# Cabinet under Rs. 1500



## power_8383 (Mar 10, 2012)

Hello guys,
please suggest me a basic cabinet under Rs. 1500 without SMPS.
I already have an FSP SAGA II 500w SMPS.

It will be better if the cabinet has 4 or 6 front USB ports.


----------



## coderunknown (Mar 10, 2012)

Zebronics bijli is no longer available or really hard to find. else go for Cooler Master Elite 310, though it has only 2 USB whereas Bijli have 4.


----------



## power_8383 (Mar 10, 2012)

I-BALL I 612 has 4 front USB ports.


----------



## coderunknown (Mar 10, 2012)

build quality of those cabinets can't be compared to Elite 310. i have used and most of my friends still use iBall cabinets and the side panels are so thin that you can make a hole using a pen.


----------



## topgear (Mar 11, 2012)

Sam said:


> Zebronics bijli is no longer available or really hard to find. else go for Cooler Master Elite 310, though it has only 2 USB whereas Bijli have 4.



Zebronics Bijli is still available ( just saw it two weeks back - even I've seen this after a long time ) - this one is new batch with 4x 80MM fans ( rear optional ) and both side panels can be removed and costs Rs.1.55k


----------



## power_8383 (Mar 11, 2012)

Sam said:


> build quality of those cabinets can't be compared to Elite 310. i have used and most of my friends still use iBall cabinets and the side panels are so thin that you can make a hole using a pen.



Thanks for your reply again.
Build quality is not a big factor for me as long as it sits under the table for couple of years.



topgear said:


> Zebronics Bijli is still available ( just saw it two weeks back - even I've seen this after a long time ) - this one is new batch with 4x 80MM fans ( rear optional ) and both side panels can be removed and costs Rs.1.55k



Thanks for your reply.
Zebronics Bijli looks nice. 
What would be its price without SMPS ?

----------------------------------------------

CIRCLE UBER COOL & CIRCLE 515	

How are these cabinets ?


----------



## Renny (Mar 11, 2012)

Sam said:


> build quality of those cabinets can't be compared to Elite 310. i have used and most of my friends still use iBall cabinets and the side panels are so thin that you can make a hole using a pen.



Indeed, drives never fit properly in the drive bays, my Saga II didn't fit my friends Iball cabinet, it took a hammer and a couple of soft blows to the cabby to make it fit.


----------



## saswat23 (Mar 11, 2012)

You can even find Zebronics Reaper or Zebronics Aviator for around 1.7k too. 
So, why not get any of these!

Problem description:
Carry on the forum thread about choosing a cabinet under Rs. 1500 from the point where it stops. The lines that come next are separate material, unrelated to the cabinet thread.

Data extract:
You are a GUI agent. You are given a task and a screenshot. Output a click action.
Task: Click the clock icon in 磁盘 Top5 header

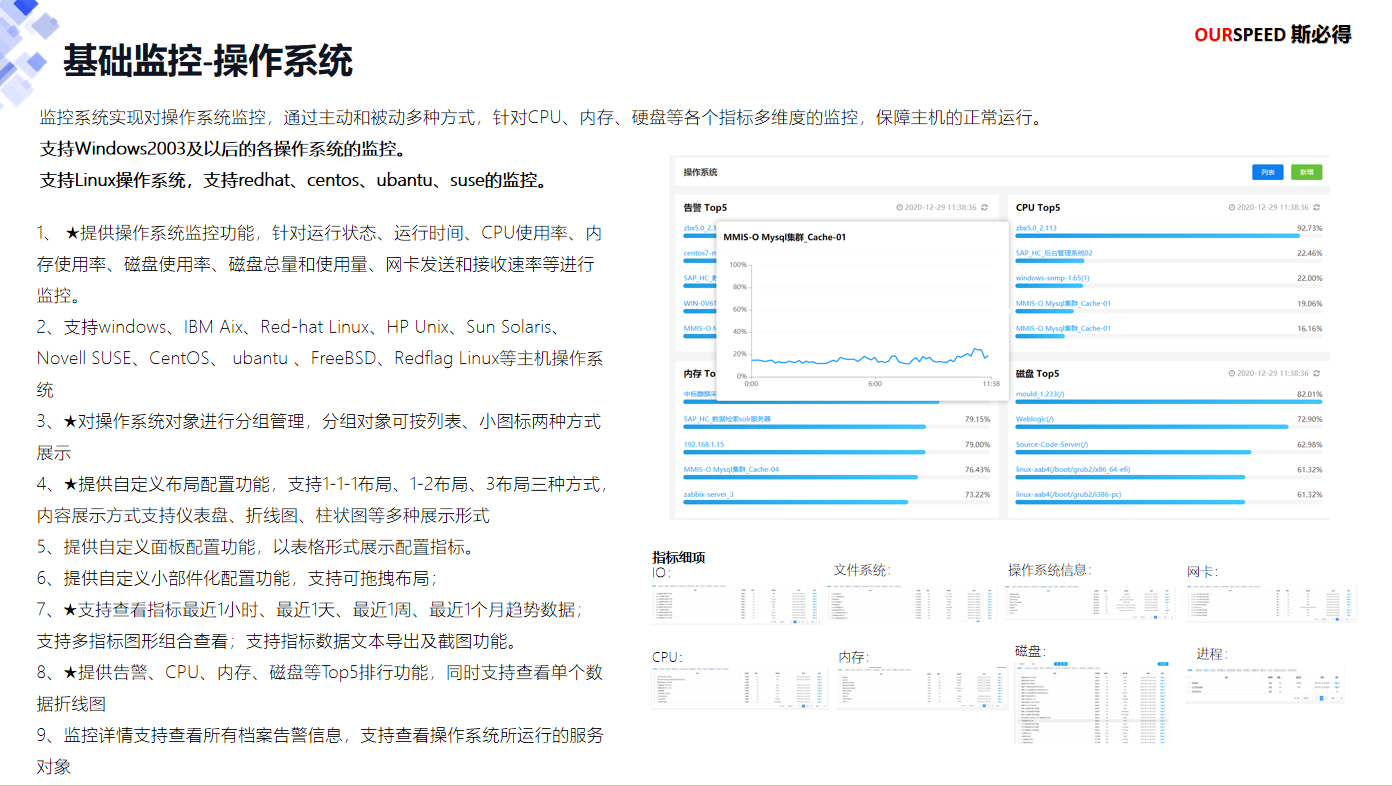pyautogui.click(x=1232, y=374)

Answer to this problem:
----------



## coderunknown (Mar 11, 2012)

topgear said:


> Zebronics Bijli is still available ( just saw it two weeks back - even I've seen this after a long time ) - this one is new batch with 4x 80MM fans ( rear optional ) and both side panels can be removed and costs Rs.1.55k



thanks for the info. looks like Bijli is back in stock


----------



## topgear (Mar 12, 2012)

^^ yep 



power_8383 said:


> Thanks for your reply again.
> Build quality is not a big factor for me as long as it sits under the table for couple of years.
> 
> Thanks for your reply.
> ...



The price I quoted for Bijli is without the PSU


----------



## power_8383 (Mar 12, 2012)

saswat23 said:


> You can even find Zebronics Reaper or Zebronics Aviator for around 1.7k too.
> So, why not get any of these!



Any online shopping website ?



topgear said:


> ^^ yep
> 
> 
> 
> The price I quoted for Bijli is without the PSU




Ohk, thank you. 


So guys, this will be my order of preferences.
1) Zebronics Bijli
2) Circle Uber Cool
3) CM Elite 310


----------



## power_8383 (Mar 16, 2012)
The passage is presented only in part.